Triana fue la zona ideal para que los primeros alfareros sevillanos, que modelaron vasijas y toda clase de piezas des los romanos, árabes y todos cuantos fueron habitando el barrio acrisolaron una forma única de trabajar el barro, que traspasó las fronteras de lo doméstico para convertirse en arte decorativo y más tarde en una forma de expresión.

La fama y el arte de la cerámica de Triana

En pleno renacimiento, a finales del siglo XV con la llegada a Triana del artista italiano Niculoso Francisco Pisano la técnica de pintar y decorar el barro, alcanza una dimensión artística, al mismo nivel que los óleos o frescos renacentistas italianos. En clara competencia con la loza de Talavera, los siglos XVII y XVIII son los de esplendor de la alfarería de Triana que será abundantemente exportada a América. Su fama e influencia mundial hace que sus formas y decoraciones sean copiadas e imitadas por la cerámica holandesa de Delft.

Origen árabe de la cerámica de Triana

El foco alfarero trianero aparece mencionado ya en un padrón de 1596 en el que se cita que había en Triana "30 hornos de lo blanco y prieto"; cincuenta años después, en 1602 se citan más de 60 tiendas o talleres. Para 1791, Natacha Seseña añade la cita que el ilustrado Justino Matute y Gaviria que aporta la existencia en Triana de "86 hornos de loza y de basto"

El origen de la primera cerámica moderna sevillana se atribuye a la larga presencia musulmana en Andalucía. La técnica alfarera del vidriado, aplicada ya en Persia y Asia Menor en la antigüedad llegó a la península ibérica con los árabes, en los siglos X y XI. Se ha documentado asimismo, entre los siglos décimo y duodécimo, la técnica específica estannífera que da como resultado el característico vidriado blanco. Las decoraciones en otros colores se conseguían con el óxido de cobre para el verde, el de cobalto para el azul y el de manganeso para el marrón o morado negruzco. Este último servía además para perfilar los dibujos realizados con otros colores, sobre todo el verde, dando cuerpo a la llamada técnica verde y manganeso. En la lechosa loza trianera el adorno más habitual lo proporciona el pincel azul, introducido en la cerámica andalusí en el siglo XIII.

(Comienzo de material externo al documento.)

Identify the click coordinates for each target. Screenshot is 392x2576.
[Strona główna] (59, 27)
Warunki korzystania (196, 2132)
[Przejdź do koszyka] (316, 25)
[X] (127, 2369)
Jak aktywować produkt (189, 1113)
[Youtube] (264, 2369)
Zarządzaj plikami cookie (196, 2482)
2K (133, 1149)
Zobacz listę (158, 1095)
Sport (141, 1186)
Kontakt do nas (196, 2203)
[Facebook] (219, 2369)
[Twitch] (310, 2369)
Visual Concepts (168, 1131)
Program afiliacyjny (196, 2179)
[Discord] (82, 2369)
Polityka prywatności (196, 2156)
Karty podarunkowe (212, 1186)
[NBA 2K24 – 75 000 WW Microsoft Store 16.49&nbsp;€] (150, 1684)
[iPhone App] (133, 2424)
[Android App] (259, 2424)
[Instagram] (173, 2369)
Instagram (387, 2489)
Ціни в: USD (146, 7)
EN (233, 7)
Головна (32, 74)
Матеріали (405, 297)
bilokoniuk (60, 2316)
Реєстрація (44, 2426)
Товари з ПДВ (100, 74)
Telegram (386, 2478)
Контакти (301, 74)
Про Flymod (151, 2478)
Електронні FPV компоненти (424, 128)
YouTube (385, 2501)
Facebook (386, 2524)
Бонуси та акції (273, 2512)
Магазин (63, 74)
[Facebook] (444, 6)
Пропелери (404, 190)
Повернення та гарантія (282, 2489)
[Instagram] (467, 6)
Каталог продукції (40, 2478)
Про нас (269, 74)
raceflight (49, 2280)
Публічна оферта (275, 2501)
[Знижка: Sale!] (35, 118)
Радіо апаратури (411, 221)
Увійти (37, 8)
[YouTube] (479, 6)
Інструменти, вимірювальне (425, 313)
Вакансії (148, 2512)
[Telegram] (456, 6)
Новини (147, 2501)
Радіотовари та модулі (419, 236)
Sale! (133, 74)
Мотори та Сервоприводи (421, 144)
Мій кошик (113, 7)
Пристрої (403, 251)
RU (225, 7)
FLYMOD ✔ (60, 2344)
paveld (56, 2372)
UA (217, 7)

LEBRILLO DE TRIANA LOZA CERAMICA

La Loza blanca de Triana al estilo de Talavera.

La loza blanca de Triana, blanco Triana o loza blanca sevillana del XVII y XVIII fue la vajilla andaluza tradicional, producida en el barrio de Triana. En la mayoría de la península el centro de alfarería de Talavera de la Reina es el que más produce y se distribuye, gracias a su cercanía a la corte de Madrid y a los encargos de importantísimos monasterios como El Escorial. En competencia con Talavera, Triana también se difundió ampliamente n las casas de la nobleza y los monasterios. Como prueba de su amplia difusión, la loza trianera aparece con frecuencia en el ajuar doméstico, de los bodegones y escenas barrocas que recogen algunos maestros de la pintura española, como Velázquez, Murillo o Zurbarán. Ademas de su abundancia en Andalucía, se exportaron también a Europa y siendo Sevilla capital del comercio con las Indias, pasaron abundantemente a América.

Las guerras, desastres e inestabilidad política del siglo XIX, con la pérdida de los mercados coloniales produjo una gran decadencia en la producción cerámica española que a con gran dificultad intenta competir en calidad y prestigio con la porcelana inglesa.

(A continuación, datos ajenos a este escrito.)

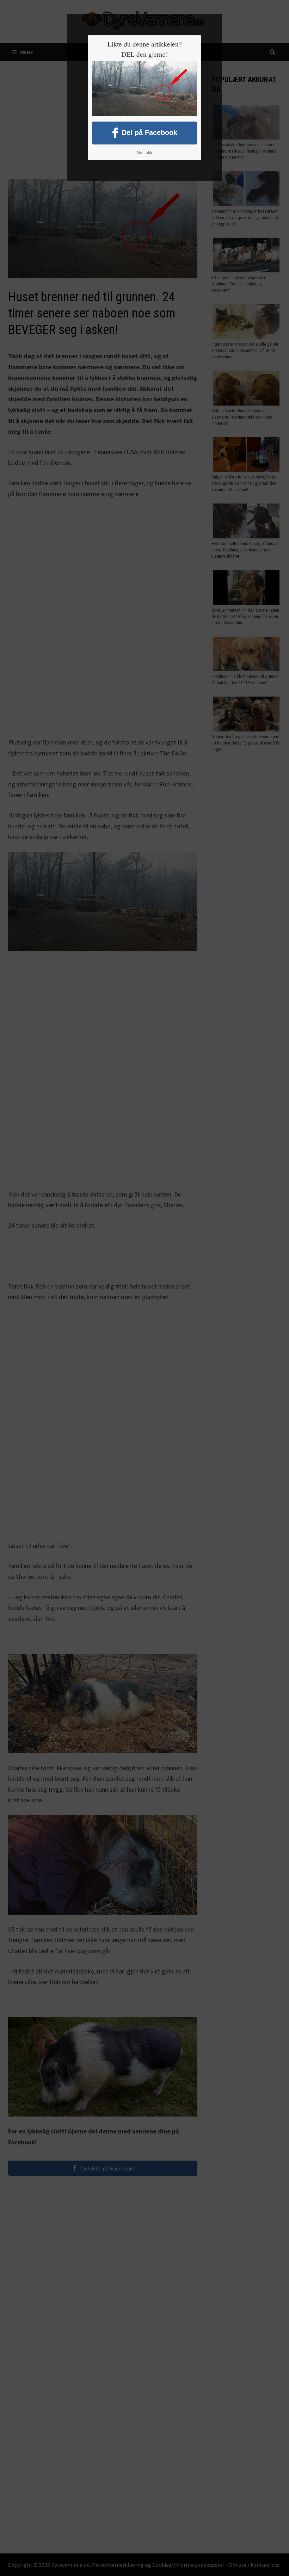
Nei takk (144, 152)
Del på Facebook (149, 132)
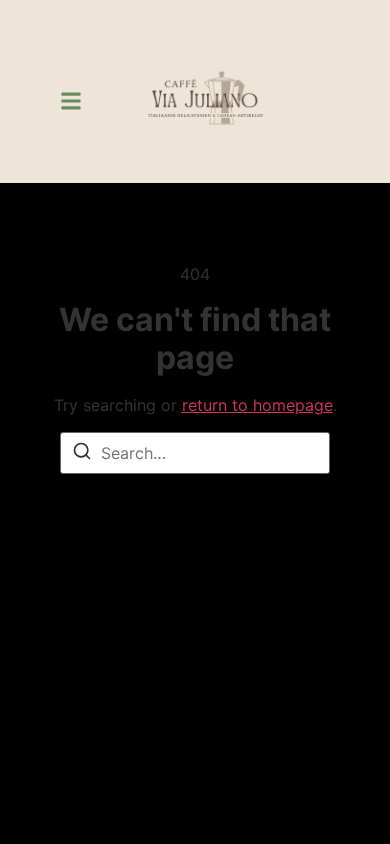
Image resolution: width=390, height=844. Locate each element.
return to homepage (257, 405)
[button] (71, 101)
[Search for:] (195, 453)
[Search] (82, 454)
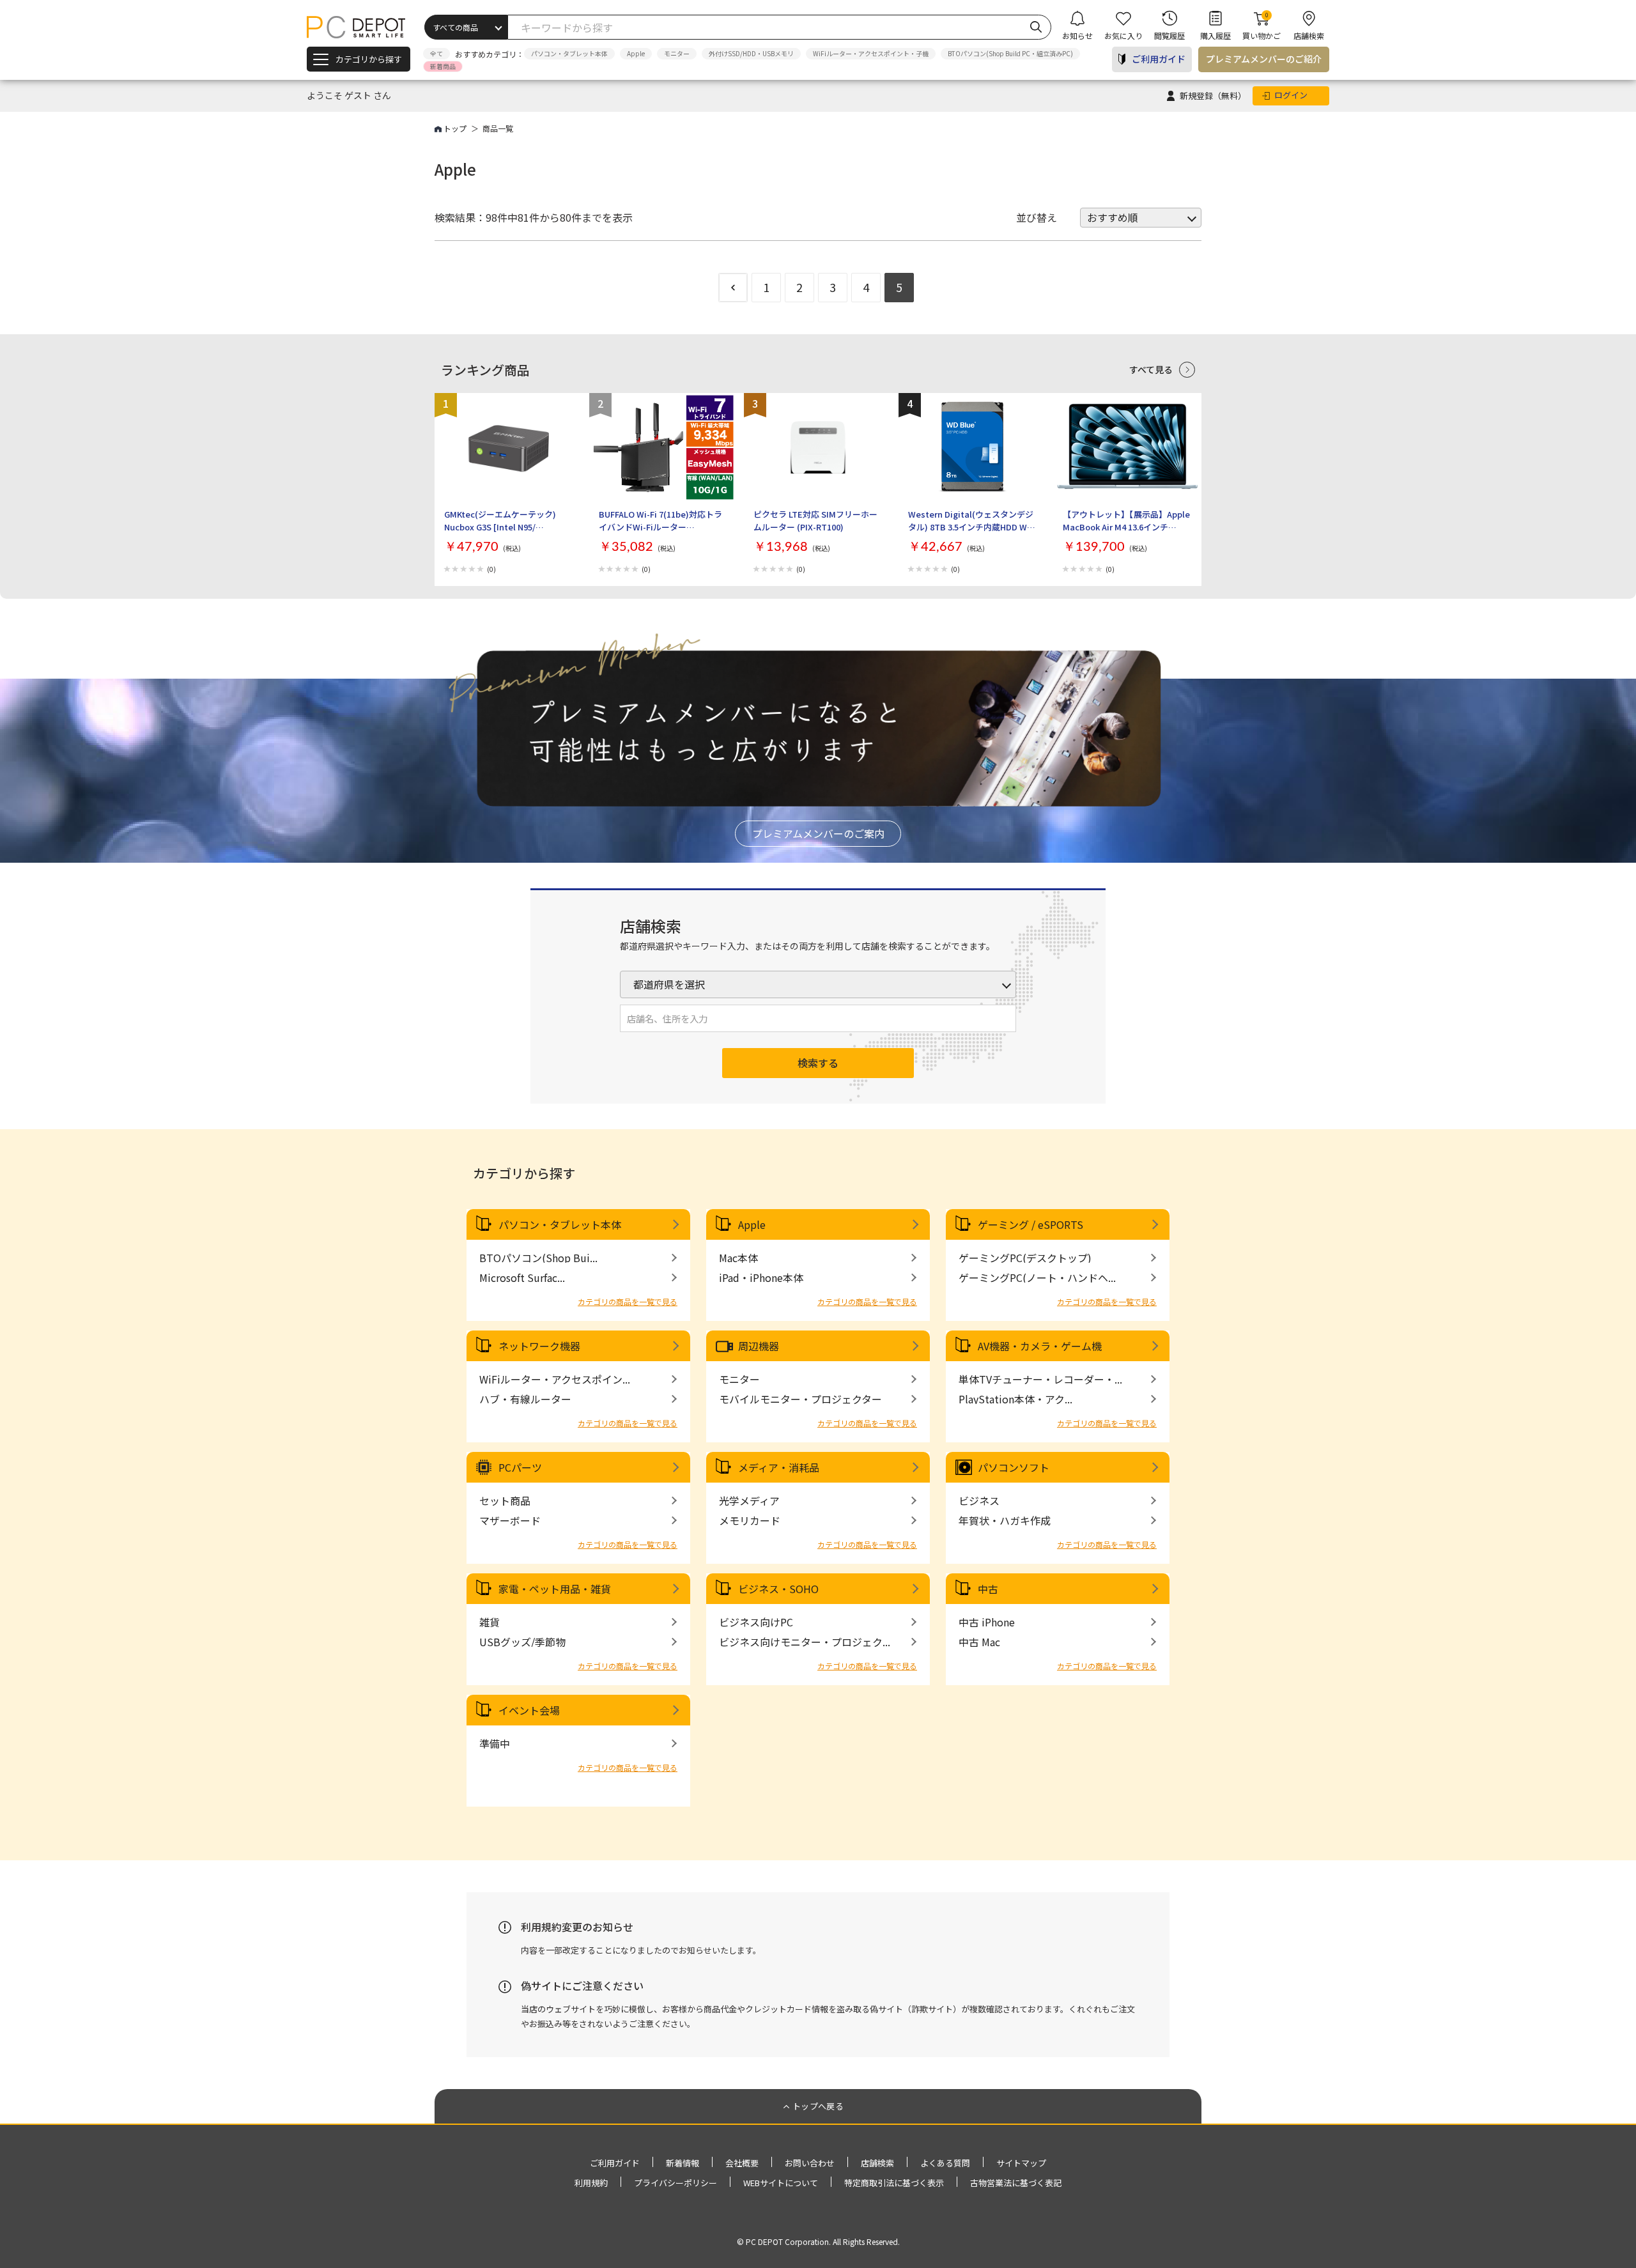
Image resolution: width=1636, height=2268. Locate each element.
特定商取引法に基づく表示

En la segunda mitad del siglo XX, la desaparición de los grandes maestros y la industrialización llevó al cierre de las fábricas tradicionales de cerámica de Triana.

BIBLIOGRAFÍA:

  • Seseña, Natacha (1997). Cacharrería popular. La alfarería de basto en España. Madrid, Alianza Editorial. pp. 326-332. ISBN 84-206-4255-X.
  • Seseña, Natacha. «Los barros y lozas que pintó Velázquez». Archivo Español de Arte (Madrid: CSIC) (254). ISSN 0004-0428.